В своём первом произведении Достоевский вырабатывает столь характерный для всего его творчества речевой стиль, определяемый напряжённым предвосхищением чужого слова. Значение этого стиля в его последующем творчестве громадно: важнейшие исповедальные самовысказывания героев проникнуты напряжённейшим отношением к предвосхищаемому чужому слову о них, чужой реакции на их слово о себе. Не только тон и стиль, но и внутренняя смысловая структура этих высказываний определяются предвосхищением чужого слова: от голядкинских обидчивых оговорок и лазеек до этических и метафизических лазеек Ивана Карамазова. В «Бедных людях» начинает вырабатываться «приниженная» разновидность этого стиля - корчащееся слово с робкой и стыдящейся оглядкой и с приглушённым вызовом. Эта оглядка проявляется прежде всего в характерном для этого стиля торможении речи и в перебивании её оговорками. «Я живу в кухне, или гораздо правильнее будет сказать вот как: тут подле кухни есть одна комната (а у нас, нужно вам заметить, кухня чистая, светлая, очень хорошая), комнатка небольшая, уголок такой скромный… то есть, или ещё лучше сказать, кухня большая в три окна, так у меня вдоль поперечной стены перегородка, так что и выходит как бы ещё комната, нумер сверхштатный; все просторное, удобное, и окно есть, и все, - одним словом, все удобное. Ну, вот это мой уголочек. Ну, так вы и не думайте, маточка, чтобы тут что-нибудь такое иное и таинственный смысл какой был, что вот, дескать, кухня! - то есть я, пожалуй, и в самой этой комнате за перегородкой живу, но это ничего; я себе ото всех особняком, помаленьку живу, втихомолочку живу. Поставил я у себя кровать, стол, комод, стульев парочку, образ повесил. Правда, есть квартиры и лучше, - может быть, есть и гораздо лучшие, да удобство-то главное; ведь это я все для удобства, и вы не думайте, что для другого чего-нибудь» (I, 82).

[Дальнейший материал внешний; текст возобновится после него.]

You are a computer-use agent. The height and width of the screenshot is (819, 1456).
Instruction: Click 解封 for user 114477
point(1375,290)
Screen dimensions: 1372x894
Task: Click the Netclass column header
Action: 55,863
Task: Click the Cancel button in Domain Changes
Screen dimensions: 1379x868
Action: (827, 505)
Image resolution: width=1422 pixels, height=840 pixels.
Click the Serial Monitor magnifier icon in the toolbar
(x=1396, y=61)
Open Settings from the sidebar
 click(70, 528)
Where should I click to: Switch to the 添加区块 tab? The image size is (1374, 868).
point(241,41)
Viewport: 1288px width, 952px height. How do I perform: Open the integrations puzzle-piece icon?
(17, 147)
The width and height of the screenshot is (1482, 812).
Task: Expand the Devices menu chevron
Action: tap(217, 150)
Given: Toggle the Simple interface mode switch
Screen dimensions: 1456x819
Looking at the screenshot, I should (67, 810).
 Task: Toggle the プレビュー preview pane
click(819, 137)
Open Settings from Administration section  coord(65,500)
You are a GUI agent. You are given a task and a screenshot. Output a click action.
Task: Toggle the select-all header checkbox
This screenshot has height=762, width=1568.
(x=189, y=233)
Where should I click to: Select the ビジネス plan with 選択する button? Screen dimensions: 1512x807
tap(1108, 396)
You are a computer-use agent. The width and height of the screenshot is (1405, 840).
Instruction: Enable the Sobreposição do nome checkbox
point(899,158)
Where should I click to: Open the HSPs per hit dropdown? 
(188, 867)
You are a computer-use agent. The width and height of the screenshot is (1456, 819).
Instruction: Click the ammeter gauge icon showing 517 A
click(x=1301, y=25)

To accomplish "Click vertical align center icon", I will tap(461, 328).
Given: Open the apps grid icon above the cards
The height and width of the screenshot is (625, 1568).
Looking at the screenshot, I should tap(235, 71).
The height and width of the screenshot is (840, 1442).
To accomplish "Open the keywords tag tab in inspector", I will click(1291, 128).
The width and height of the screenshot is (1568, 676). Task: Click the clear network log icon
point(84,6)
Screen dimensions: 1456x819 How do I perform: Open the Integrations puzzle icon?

Почти после каждого слова Девушкин оглядывается на своего отсутствующего собеседника, боится, чтобы не подумали, что он жалуется, старается заранее разрушить то впечатление, которое произведёт его сообщение о том, что он живёт в кухне, не хочет огорчить своей собеседницы и т. п. Повторение слов вызывается стремлением усилить их акцент или придать им новый оттенок ввиду возможной реакции собеседника.

В приведённом отрывке отражённым словом является возможное слово адресата - Вареньки Добросёловой. В большинстве же случаев речь Макара Девушкина о себе самом определяется отражённым словом другого «чужого человека». Вот как он определяет этого чужого человека. «Ну, а что вы в чужих-то людях будете делать?» - спрашивает он Вареньку Добросёлову. «Ведь вы, верно, ещё не знаете, что такое чужой человек?.. Нет, вы меня извольте-ка порасспросить, так я вам скажу, что такое чужой человек. Знаю я его, маточка, хорошо знаю; случалось хлеб его есть. Зол он, Варенька зол, уж так зол, что сердечка твоего не достанет, так он его истерзает укором, попрёком, да взглядом дурным» (I, 140).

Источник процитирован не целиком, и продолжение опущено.